● **Objective**
How many lines in the records below contain the string "panel"? Reply with the number alone.

● **Records for this task**

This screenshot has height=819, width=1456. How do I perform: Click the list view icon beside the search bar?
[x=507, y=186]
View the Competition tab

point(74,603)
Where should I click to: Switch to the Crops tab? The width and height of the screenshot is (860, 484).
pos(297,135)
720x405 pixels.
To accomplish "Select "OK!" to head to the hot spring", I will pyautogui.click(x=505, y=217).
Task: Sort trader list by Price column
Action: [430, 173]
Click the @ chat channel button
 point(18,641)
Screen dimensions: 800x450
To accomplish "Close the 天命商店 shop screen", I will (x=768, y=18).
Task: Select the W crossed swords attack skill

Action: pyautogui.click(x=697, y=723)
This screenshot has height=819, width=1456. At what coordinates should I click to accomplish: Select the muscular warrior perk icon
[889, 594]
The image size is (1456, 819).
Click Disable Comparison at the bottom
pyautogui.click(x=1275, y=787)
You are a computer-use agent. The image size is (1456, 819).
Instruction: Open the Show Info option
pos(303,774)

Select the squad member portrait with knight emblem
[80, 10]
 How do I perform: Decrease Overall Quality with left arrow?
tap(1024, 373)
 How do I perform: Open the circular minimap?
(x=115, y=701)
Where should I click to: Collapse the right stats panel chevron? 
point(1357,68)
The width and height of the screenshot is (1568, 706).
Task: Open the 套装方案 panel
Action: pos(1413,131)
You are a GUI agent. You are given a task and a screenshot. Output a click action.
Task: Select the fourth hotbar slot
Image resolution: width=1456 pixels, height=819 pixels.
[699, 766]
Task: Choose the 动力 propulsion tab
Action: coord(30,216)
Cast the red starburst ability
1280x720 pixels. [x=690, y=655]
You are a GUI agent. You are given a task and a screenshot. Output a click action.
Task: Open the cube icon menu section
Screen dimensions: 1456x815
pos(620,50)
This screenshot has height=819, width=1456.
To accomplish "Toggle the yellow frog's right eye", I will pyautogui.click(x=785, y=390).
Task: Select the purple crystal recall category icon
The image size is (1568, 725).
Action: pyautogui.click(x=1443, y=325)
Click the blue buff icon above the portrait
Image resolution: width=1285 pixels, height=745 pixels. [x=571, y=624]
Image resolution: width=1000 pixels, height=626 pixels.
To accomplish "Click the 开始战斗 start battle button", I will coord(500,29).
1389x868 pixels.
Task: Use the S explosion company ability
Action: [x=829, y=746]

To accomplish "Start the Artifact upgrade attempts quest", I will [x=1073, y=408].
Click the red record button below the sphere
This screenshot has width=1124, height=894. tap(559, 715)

● **Full output**
2